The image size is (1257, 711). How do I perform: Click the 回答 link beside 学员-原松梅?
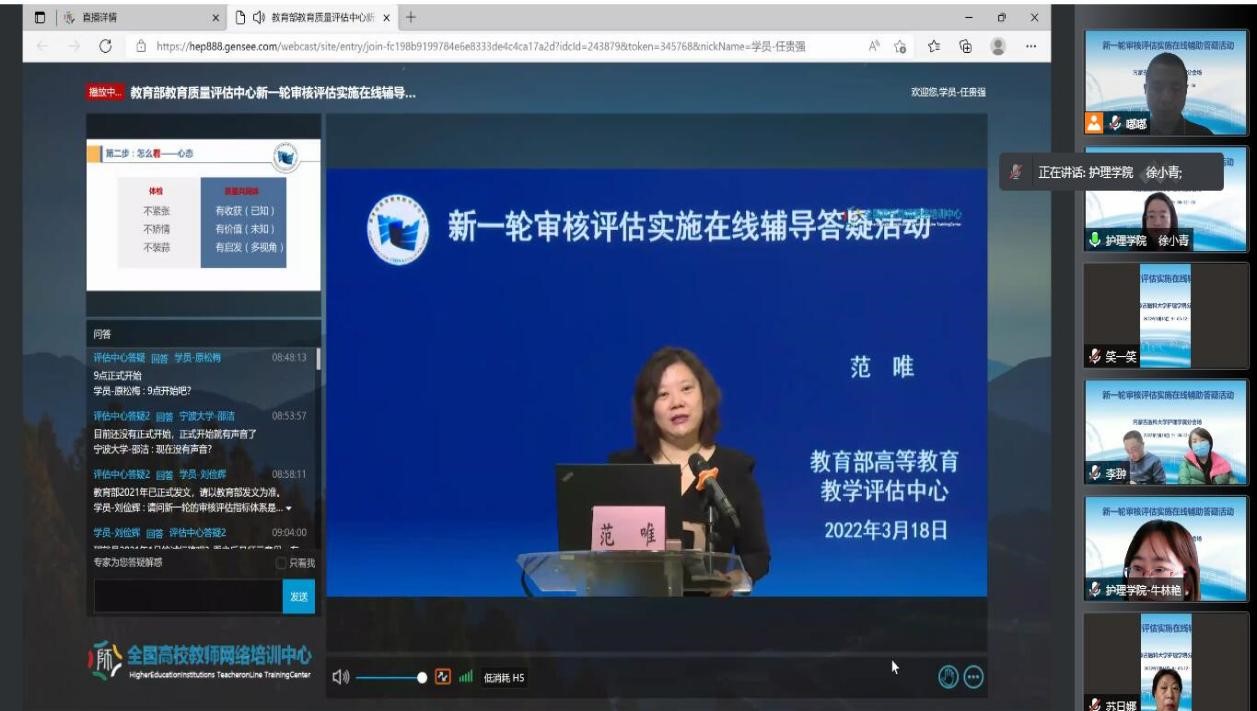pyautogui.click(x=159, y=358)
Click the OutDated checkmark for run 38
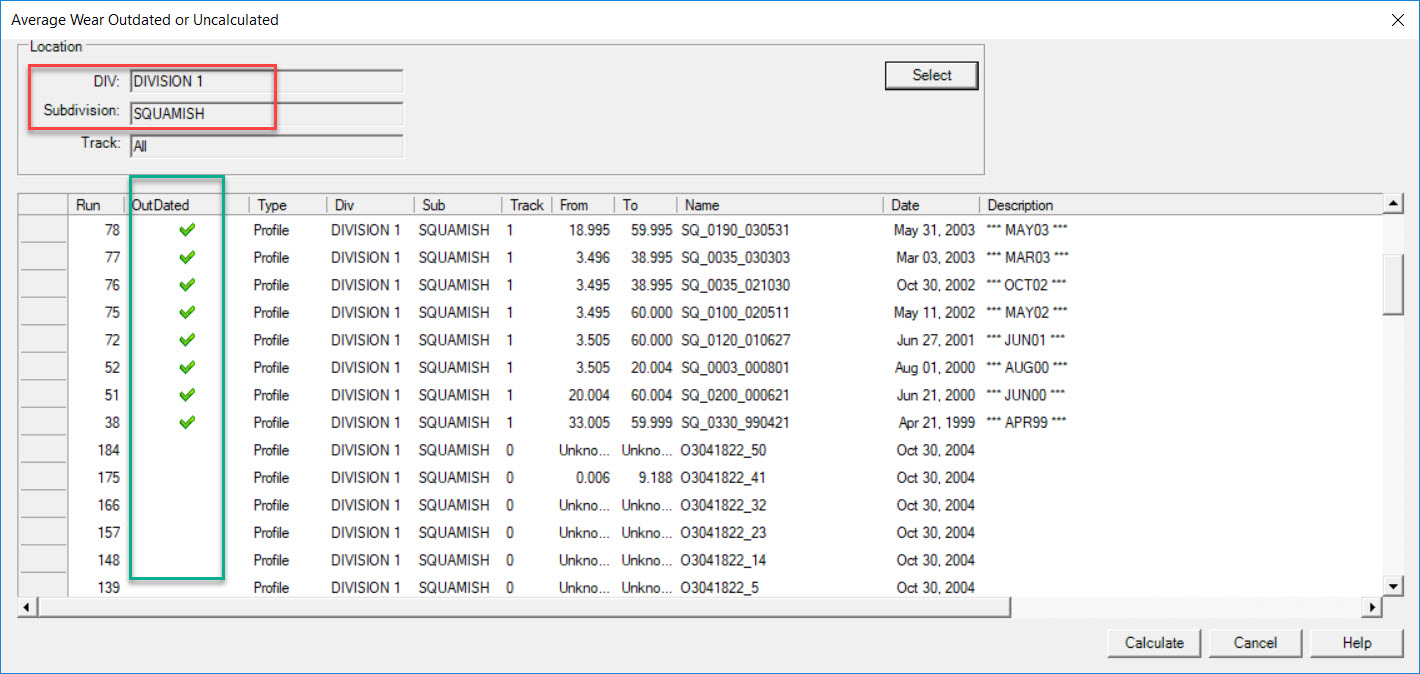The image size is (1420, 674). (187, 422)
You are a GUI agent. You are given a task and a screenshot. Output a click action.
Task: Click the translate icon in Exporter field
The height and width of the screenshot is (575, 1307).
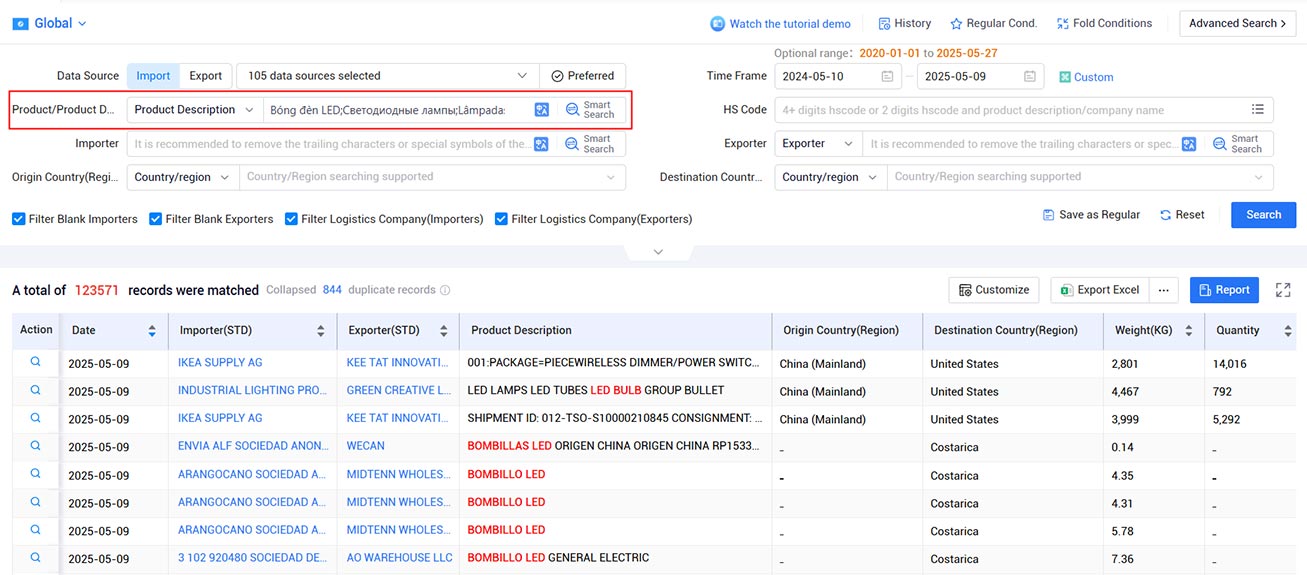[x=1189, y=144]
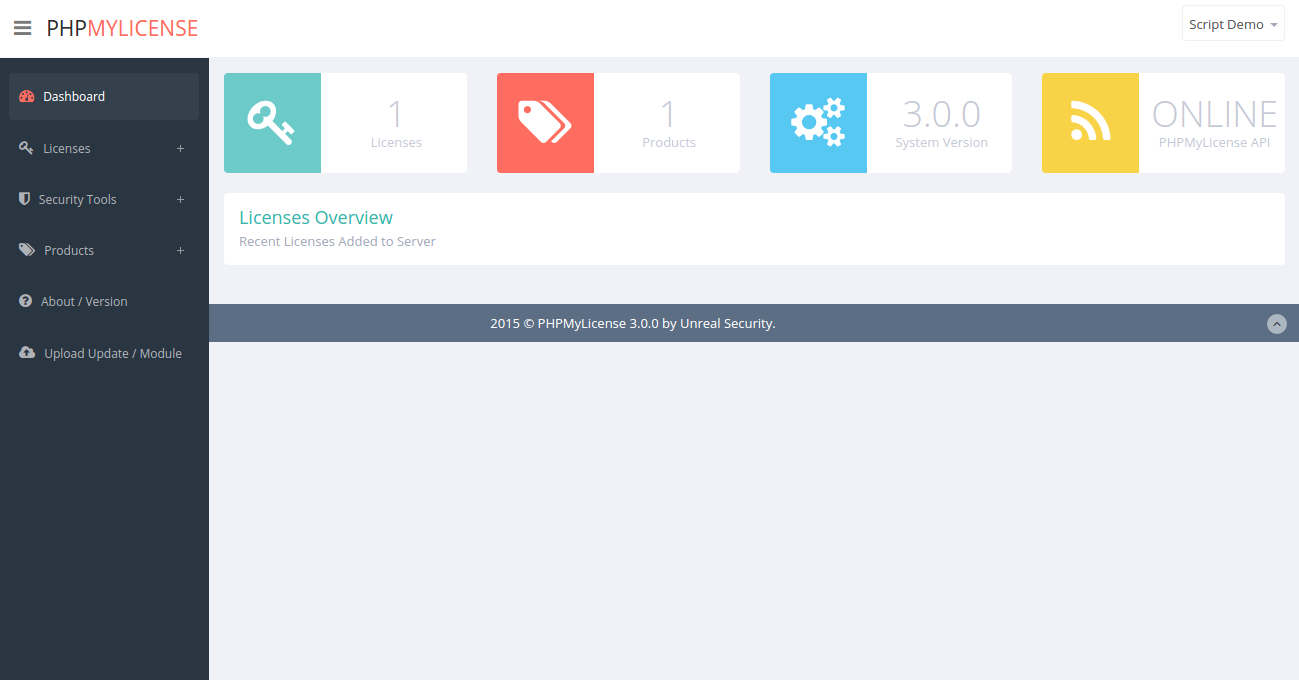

:::::

§ **Exercise goal**: Shift every click coordinate in the answers by -10, and write out the entries again from the line containing "You are a GUI" through the end of the entries, requests included. Leave the pictures out of your reply.

§ **Output for this task**:
You are a GUI agent. You are given a task and a screenshot. Output a click action.
Task: Click the translate icon in Exporter field
The height and width of the screenshot is (575, 1307).
[x=1179, y=134]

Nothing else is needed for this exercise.